#### [Work item]
Would you please output, word for word, the span of the listing below that opens on the line containing "Where should I click to: Close" and closes on the line containing "Screen dimensions: 1342x509"? Include both ends and nothing more.
══ Given data ══
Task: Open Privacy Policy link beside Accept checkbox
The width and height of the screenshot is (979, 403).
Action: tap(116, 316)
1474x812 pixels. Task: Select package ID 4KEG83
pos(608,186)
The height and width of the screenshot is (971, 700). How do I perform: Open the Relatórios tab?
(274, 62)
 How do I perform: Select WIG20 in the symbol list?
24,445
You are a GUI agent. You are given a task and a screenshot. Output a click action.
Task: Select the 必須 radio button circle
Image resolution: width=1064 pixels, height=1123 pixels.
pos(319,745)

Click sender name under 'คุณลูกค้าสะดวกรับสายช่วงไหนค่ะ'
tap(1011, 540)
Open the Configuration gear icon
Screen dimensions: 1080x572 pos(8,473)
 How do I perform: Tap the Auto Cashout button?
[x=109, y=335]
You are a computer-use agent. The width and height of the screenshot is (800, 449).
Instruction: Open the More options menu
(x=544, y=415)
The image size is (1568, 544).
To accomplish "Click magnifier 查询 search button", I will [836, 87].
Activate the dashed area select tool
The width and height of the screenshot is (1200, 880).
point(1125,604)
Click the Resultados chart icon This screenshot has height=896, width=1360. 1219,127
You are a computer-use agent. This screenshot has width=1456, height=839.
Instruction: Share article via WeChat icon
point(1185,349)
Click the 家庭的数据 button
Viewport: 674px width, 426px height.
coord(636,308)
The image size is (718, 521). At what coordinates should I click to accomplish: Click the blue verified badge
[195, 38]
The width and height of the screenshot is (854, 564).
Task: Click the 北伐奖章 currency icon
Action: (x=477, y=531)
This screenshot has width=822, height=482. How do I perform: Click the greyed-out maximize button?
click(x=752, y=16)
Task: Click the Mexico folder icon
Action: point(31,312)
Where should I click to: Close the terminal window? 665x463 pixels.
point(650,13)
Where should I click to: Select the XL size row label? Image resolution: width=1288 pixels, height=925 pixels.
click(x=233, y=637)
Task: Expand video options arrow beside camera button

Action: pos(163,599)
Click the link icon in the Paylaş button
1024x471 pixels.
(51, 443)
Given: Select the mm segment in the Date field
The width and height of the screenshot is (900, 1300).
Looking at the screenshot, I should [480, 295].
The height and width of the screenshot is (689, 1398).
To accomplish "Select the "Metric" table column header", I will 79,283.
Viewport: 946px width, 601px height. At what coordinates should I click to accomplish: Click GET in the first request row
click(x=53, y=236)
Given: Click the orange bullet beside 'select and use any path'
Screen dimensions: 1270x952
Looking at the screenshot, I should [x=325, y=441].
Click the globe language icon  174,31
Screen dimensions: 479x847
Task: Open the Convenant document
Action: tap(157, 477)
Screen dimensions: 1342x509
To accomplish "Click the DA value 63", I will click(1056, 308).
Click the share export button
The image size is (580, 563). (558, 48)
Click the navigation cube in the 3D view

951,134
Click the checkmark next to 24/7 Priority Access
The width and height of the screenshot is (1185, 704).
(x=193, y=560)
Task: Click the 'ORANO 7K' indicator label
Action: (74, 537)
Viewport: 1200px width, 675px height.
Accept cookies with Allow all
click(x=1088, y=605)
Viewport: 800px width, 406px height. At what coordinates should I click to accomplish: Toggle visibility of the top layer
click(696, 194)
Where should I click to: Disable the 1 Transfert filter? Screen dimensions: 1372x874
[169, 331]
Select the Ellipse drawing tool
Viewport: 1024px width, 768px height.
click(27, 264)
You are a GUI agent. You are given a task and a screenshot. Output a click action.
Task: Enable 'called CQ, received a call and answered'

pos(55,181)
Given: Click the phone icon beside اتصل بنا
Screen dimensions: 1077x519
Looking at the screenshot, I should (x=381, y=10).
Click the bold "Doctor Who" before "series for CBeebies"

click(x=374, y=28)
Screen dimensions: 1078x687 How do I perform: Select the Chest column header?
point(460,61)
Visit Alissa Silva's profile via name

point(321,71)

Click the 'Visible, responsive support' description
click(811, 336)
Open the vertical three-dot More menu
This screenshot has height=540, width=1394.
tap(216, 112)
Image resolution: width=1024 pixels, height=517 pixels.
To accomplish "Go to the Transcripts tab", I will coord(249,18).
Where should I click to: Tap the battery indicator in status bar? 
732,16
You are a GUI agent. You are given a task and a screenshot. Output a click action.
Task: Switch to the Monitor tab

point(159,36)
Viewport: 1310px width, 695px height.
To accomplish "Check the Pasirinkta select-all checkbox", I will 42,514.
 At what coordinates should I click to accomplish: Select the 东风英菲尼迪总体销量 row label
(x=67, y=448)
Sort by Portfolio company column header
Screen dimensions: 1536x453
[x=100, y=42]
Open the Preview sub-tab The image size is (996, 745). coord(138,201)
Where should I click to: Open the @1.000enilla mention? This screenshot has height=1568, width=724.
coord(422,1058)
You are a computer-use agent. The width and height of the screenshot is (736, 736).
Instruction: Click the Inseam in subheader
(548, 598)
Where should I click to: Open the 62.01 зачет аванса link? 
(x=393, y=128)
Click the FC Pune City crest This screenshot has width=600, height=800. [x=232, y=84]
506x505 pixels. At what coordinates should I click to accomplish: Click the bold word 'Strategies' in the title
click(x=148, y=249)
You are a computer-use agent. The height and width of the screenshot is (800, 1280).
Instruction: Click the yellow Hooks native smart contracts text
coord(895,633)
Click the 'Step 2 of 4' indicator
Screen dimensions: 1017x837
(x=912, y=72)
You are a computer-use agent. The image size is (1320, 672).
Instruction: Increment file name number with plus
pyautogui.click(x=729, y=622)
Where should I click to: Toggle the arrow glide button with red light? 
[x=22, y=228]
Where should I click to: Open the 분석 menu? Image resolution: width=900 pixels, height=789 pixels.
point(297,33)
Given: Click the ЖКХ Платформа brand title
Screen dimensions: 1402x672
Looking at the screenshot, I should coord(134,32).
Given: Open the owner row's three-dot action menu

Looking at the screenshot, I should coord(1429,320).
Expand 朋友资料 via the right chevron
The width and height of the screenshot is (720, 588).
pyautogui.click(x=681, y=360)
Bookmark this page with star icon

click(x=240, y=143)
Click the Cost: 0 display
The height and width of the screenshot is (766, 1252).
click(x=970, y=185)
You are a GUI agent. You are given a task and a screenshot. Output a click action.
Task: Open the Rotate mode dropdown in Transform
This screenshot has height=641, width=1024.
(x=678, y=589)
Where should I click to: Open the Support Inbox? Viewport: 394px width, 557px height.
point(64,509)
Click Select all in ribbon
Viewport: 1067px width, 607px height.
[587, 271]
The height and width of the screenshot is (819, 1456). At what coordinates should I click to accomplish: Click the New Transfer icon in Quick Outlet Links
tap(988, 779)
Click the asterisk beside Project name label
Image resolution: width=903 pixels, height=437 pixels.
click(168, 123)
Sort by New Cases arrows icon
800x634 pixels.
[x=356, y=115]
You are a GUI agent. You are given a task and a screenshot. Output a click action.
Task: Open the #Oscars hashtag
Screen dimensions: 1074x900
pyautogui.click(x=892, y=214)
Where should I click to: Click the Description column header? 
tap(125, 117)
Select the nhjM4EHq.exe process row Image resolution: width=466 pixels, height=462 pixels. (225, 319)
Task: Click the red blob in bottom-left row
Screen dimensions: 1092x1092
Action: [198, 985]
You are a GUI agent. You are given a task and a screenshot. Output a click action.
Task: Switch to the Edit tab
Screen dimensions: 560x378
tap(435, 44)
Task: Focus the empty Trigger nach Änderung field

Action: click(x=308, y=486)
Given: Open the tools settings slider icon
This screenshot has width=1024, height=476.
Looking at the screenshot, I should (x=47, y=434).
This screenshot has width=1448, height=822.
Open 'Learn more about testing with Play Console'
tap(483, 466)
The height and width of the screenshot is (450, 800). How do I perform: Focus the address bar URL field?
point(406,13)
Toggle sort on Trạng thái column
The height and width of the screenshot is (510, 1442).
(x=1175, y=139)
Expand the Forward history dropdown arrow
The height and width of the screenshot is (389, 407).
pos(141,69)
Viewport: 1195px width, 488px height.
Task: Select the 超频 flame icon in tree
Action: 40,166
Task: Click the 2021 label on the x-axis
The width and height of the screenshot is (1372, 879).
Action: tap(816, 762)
═══
#### [Expected answer]
Where should I click to: Close the terminal window? 665x463 pixels.
point(650,13)
Where should I click to: Select the XL size row label? Image resolution: width=1288 pixels, height=925 pixels.
click(x=233, y=637)
Task: Expand video options arrow beside camera button

Action: pos(163,599)
Click the link icon in the Paylaş button
1024x471 pixels.
(51, 443)
Given: Select the mm segment in the Date field
The width and height of the screenshot is (900, 1300).
Looking at the screenshot, I should [480, 295].
The height and width of the screenshot is (689, 1398).
To accomplish "Select the "Metric" table column header", I will 79,283.
Viewport: 946px width, 601px height. At what coordinates should I click to accomplish: Click GET in the first request row
click(x=53, y=236)
Given: Click the orange bullet beside 'select and use any path'
Screen dimensions: 1270x952
Looking at the screenshot, I should [x=325, y=441].
Click the globe language icon  174,31
Screen dimensions: 479x847
Task: Open the Convenant document
Action: tap(157, 477)
Screen dimensions: 1342x509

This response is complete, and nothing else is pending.